### Data items
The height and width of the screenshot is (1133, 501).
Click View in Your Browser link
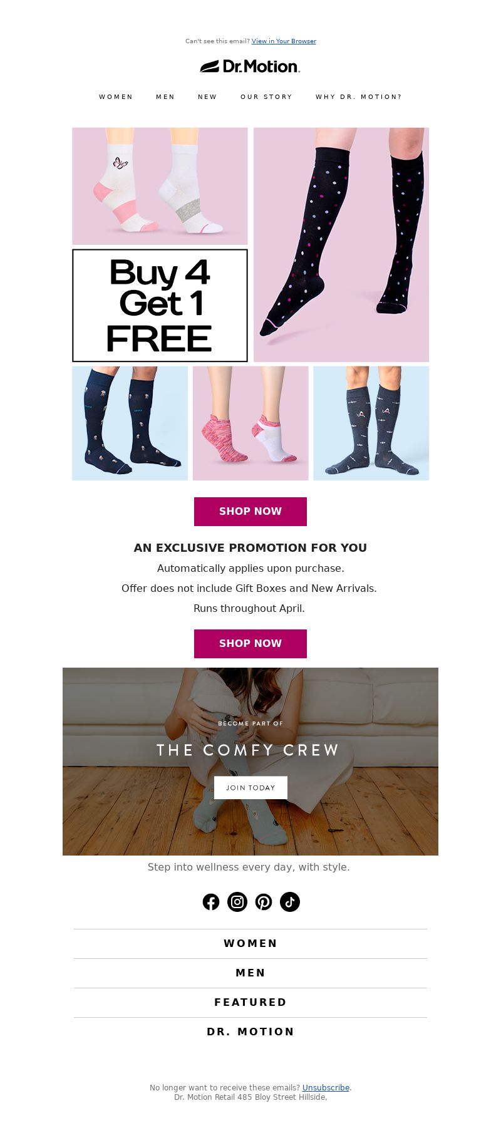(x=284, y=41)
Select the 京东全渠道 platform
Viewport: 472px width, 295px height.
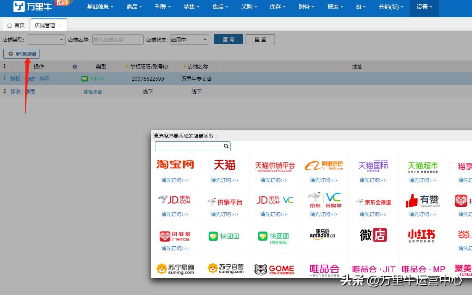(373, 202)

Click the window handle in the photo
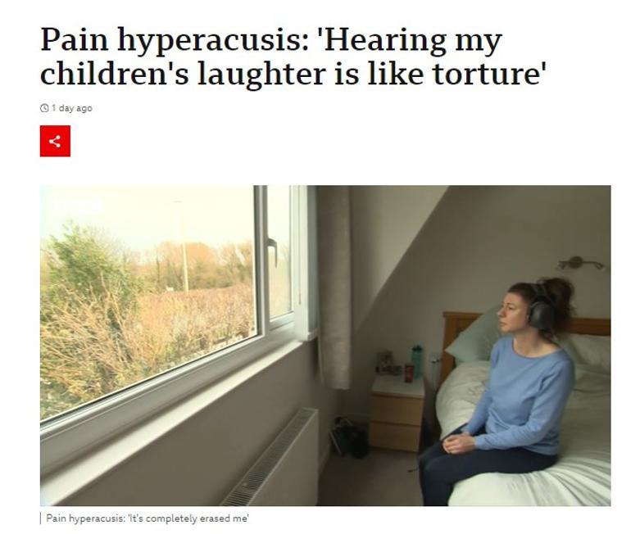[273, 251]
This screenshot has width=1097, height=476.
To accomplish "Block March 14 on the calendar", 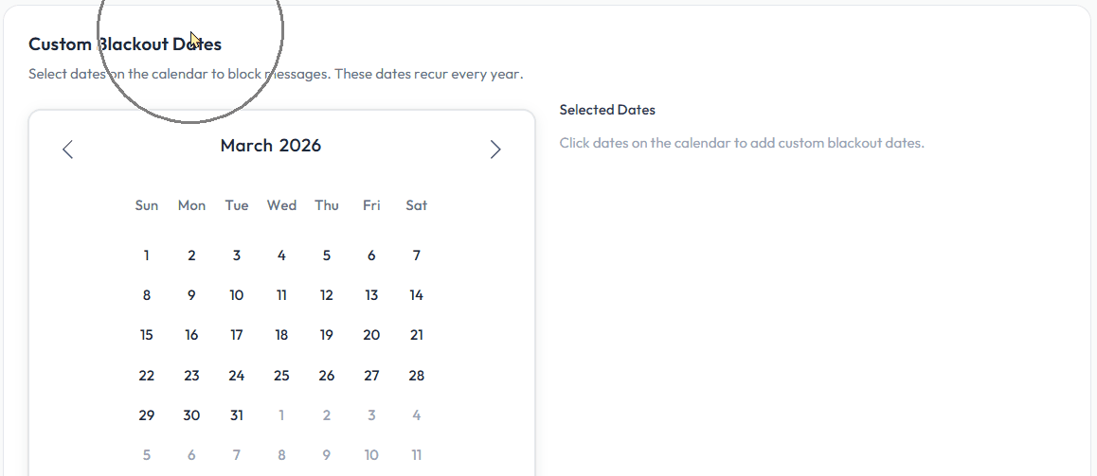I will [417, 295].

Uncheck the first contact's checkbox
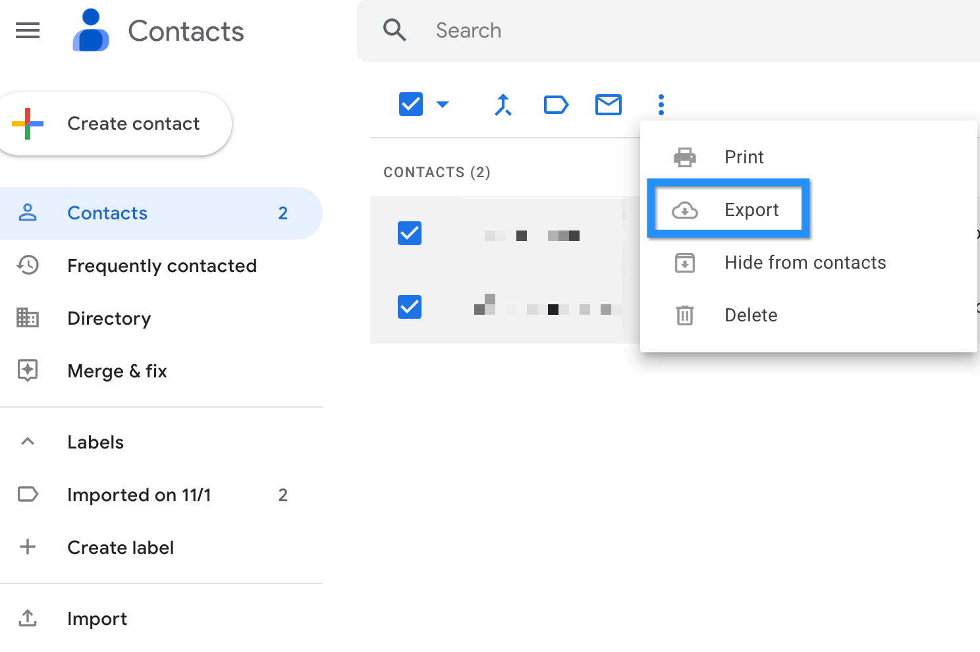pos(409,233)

### Problem
Copy each line of the records that has "screenshot" in it.

### Solution to this exercise
The height and width of the screenshot is (1133, 501).
This screenshot has width=1097, height=476.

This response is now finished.